跪いて手をとって

宵待(よいまち)

文字の大きさ
10 / 34

10 南の魔物

しおりを挟む
 薄暗い森の中、ざわめく草木に隠れて移動する魔物の気配。足音もなく背後から忍び寄ってくる影に魔法を飛ばせば、その一撃で事切れた魔物は光の粒となって散っていった。

 ヴァイスに会いに行こう。そう思って街に出てきた俺は、現在シルバーアックスと森を駆け抜けて素材集めをしている。
 


 時は戻って数刻前。とりあえず街に出てきた俺は、ヴァイスの居場所を聞こうと衛兵の詰所に向かう途中でリザに捕まった。

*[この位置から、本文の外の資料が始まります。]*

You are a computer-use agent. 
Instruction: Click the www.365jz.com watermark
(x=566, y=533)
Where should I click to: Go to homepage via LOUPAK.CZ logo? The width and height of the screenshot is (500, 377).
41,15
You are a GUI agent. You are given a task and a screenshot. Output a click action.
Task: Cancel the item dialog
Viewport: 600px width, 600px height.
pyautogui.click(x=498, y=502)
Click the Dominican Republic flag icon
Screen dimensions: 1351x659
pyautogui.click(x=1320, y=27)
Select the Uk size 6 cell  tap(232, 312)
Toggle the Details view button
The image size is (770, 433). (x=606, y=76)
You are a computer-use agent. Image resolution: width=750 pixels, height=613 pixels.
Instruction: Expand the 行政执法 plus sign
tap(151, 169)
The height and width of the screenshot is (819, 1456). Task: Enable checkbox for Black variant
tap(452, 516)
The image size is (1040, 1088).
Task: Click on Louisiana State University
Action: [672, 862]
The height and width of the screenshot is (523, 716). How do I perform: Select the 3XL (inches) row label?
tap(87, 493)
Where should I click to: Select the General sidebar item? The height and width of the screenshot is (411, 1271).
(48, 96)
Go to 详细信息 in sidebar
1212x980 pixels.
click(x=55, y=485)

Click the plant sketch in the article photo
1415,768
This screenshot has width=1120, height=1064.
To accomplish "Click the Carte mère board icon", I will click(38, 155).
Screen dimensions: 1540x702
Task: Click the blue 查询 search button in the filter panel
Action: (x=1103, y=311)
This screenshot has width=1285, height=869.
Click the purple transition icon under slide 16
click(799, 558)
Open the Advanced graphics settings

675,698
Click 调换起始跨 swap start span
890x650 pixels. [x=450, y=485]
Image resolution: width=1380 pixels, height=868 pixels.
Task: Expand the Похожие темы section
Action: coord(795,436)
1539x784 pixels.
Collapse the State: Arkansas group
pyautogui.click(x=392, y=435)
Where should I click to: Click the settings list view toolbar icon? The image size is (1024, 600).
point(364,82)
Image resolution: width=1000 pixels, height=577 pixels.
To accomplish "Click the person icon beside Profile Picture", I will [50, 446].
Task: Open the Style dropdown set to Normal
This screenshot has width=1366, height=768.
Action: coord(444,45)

 なんでも数日前から南の平原に魔物が住み着いたようで、衛兵達がかなり手を焼いているらしい。ギルド経由で討伐依頼を受けた異邦人が言うには、普段のフィーア周辺では見かけないようなレベルの高い魔物だそうだ。掲示板で稀に現れると報告されている「強敵ボスエネミー」と言うやつかもしれない。
 街を守る衛兵達も決して弱くはないのだけど、その魔物が吐いた息を浴びると毒状態になるらしく、討伐にあたっている衛兵や異邦人にそれなりの被害が出てしまったので一時撤退を余儀なくされたそうだ。

 その怪我人たちのためにポーション類を至急用意しなければいけなくて、無事だった異邦人がリザの雑貨屋を訪れたものの在庫切れ。そこにちょうど窓から俺が見えたとかでリザが慌てて捕獲したと言うのがことの顛末だ。

 それで、問題のポーションはそれなりに持っていたので渡せたのだけど……解毒薬は俺も数個しか所持していなかった。確実に数が足りない。拠点にも必要な素材がなくて、そろそろ調達に行こうと思ってた矢先のこの事件だ。
 間の悪さに嘆いてる暇もない。なんせ今この瞬間も毒に蝕まれてる人がいるのだから。特にこの世界の人は死に戻りできないから、急がないといけない。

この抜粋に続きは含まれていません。